In Algonquin Power Income Fund v. Christine Falls of New York, Inc., 2011 WL 6178802 (N.D.N.Y. 2011), Trafalgar Power, Inc. and Christine Falls of New York, Inc. (collectively, “Trafalgar”) borrowed $22.5 million in secured financing from an insurance company to develop six power plants. Approximately one year later, Trafalgar brought suit against the engineering firm that designed the power plants and one of its engineers for miscalculations that resulted in an estimate of energy production and thus income which far exceeded what the power plants were able to attain. After the loan was restructured, Algonquin Power Income Fund and its affiliates (collectively, “Algonquin”) purchased two notes that secured the loan.
The jury eventually ruled in Trafalgar’s favor in connection with the malpractice case and the parties later stipulated to a judgment amount of $11.1 million. After obtaining a settlement, Trafalgar assigned its interest in the malpractice judgment to one if its affiliates. Trafalgar and its affiliates then filed for Chapter 11 bankruptcy protection.
Algonquin, wanting to collect on the settlement proceeds, sought legal relief in bankruptcy court, claiming a security interest in the malpractice claim and the proceeds of the claim. The bankruptcy court held in favor of Trafalgar and on appeal, the district court affirmed the bankruptcy court’s decision on collateral estoppels grounds, without reaching the merits. This affirmance was deemed error by the Second Circuit, which vacated the decision and remanded to the district court for consideration of the merits of Algonquin’s claim of a security interest in the malpractice claim and its proceeds.
On remand, the district court first determined whether or not a security interest could be granted under Connecticut law in a malpractice suit. The court decided that a malpractice action is not assignable under Connecticut law and that, although the security agreement described the collateral as “any interest in any kind of property or asset, whether real, personal or mixed, and whether tangible or intangible,” this description was not sufficiently particular under state common law to cover the malpractice claim.
Likewise, had Revised Article 9 of the U.C.C. applied, the court would have reached the same decision because Section 9-108(e)(1) requires heightened specificity when describing commercial tort claims in security agreements. A description of collateral as “all commercial tort claims” is insufficient to meet the requirement for attachment, as is the general description in Algonquin’s security agreement.

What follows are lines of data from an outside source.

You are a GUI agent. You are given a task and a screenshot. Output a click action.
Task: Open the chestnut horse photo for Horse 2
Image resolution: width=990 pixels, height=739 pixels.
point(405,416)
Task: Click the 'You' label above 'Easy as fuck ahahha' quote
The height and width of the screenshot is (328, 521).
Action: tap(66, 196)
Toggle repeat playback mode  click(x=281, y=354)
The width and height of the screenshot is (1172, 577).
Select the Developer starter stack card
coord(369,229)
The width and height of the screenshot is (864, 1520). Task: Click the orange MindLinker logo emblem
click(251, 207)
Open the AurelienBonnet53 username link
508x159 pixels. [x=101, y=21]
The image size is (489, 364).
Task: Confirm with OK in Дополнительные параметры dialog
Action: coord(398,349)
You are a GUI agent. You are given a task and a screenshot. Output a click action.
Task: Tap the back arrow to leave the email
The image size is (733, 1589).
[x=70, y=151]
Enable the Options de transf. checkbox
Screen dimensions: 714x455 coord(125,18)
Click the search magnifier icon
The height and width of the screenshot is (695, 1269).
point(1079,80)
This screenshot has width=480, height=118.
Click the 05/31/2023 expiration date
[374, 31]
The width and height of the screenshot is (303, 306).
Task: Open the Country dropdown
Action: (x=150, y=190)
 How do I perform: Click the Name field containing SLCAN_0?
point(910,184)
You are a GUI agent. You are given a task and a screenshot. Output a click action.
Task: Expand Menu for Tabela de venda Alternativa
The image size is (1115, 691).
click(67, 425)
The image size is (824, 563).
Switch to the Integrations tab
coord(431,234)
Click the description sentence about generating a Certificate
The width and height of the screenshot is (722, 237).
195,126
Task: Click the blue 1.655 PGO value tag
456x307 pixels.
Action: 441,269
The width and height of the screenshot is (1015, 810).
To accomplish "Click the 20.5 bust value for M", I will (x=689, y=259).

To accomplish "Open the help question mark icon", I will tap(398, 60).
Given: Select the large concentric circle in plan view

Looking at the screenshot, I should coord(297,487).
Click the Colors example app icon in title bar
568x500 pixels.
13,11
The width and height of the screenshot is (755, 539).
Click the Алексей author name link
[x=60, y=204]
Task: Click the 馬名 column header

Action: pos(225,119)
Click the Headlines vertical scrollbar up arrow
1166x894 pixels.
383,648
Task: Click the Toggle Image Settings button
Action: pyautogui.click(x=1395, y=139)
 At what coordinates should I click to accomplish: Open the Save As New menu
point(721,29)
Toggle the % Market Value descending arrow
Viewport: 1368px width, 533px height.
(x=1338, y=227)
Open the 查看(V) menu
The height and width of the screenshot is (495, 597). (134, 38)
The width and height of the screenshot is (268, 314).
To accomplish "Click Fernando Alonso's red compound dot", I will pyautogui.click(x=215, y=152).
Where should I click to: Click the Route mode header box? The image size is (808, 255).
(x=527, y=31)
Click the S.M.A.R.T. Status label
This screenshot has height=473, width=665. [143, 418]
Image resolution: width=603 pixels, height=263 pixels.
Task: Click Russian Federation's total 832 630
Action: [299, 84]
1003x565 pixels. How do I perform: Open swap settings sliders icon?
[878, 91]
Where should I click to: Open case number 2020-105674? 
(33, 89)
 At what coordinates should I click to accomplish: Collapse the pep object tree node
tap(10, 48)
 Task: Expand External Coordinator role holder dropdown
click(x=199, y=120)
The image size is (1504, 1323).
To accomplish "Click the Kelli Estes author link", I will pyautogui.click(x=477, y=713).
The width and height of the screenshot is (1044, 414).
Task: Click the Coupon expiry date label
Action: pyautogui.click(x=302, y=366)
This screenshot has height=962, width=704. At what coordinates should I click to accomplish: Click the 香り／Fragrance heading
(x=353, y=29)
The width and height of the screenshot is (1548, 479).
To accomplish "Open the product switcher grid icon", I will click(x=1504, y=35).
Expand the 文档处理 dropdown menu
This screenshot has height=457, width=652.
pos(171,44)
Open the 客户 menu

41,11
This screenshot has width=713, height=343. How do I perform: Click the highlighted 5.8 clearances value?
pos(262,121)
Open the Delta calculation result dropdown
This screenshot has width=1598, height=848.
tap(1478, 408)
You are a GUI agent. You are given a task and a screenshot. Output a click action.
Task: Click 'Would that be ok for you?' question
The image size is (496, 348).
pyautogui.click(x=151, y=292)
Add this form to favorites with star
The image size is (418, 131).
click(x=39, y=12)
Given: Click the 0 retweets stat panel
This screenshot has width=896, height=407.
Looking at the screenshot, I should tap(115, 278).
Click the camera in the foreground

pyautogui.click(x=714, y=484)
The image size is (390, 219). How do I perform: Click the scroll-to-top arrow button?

The court then addressed Algonquin’s claim that even if a security interest never attached to the malpractice claim, it did obtain a security interest when the claim was “transformed to a judgment, bond claim, contract claim, and interest in an escrow account.” The security agreement granted Algonquin a security interest in contract rights, general intangibles and all accounts and other receivables, and although the court found support in Algonquin’s proposition that a contingent right to an escrow fund is a general intangible, it ultimately rejected Algonquin’s transformation argument. According to the district court, Algonquin failed to present any case law suggesting that that a security interest arose upon the malpractice claim (in which Algonquin did not have a security interest) transforming into a contract right. Affirming the bankruptcy court’s decision, it held that “[i]f the security agreement does not expressly grant a security interest in the underlying tort claim or its proceeds, no subsequent transformation will magically result in an automatic attachment of those proceeds.”
The final decision on these issues remains to be determined, as Algonquin appealed the decision of the district court. Regardless, practitioners and their clients would be best served by describing with specificity any commercial tort claims in which they wish to obtain a security interest.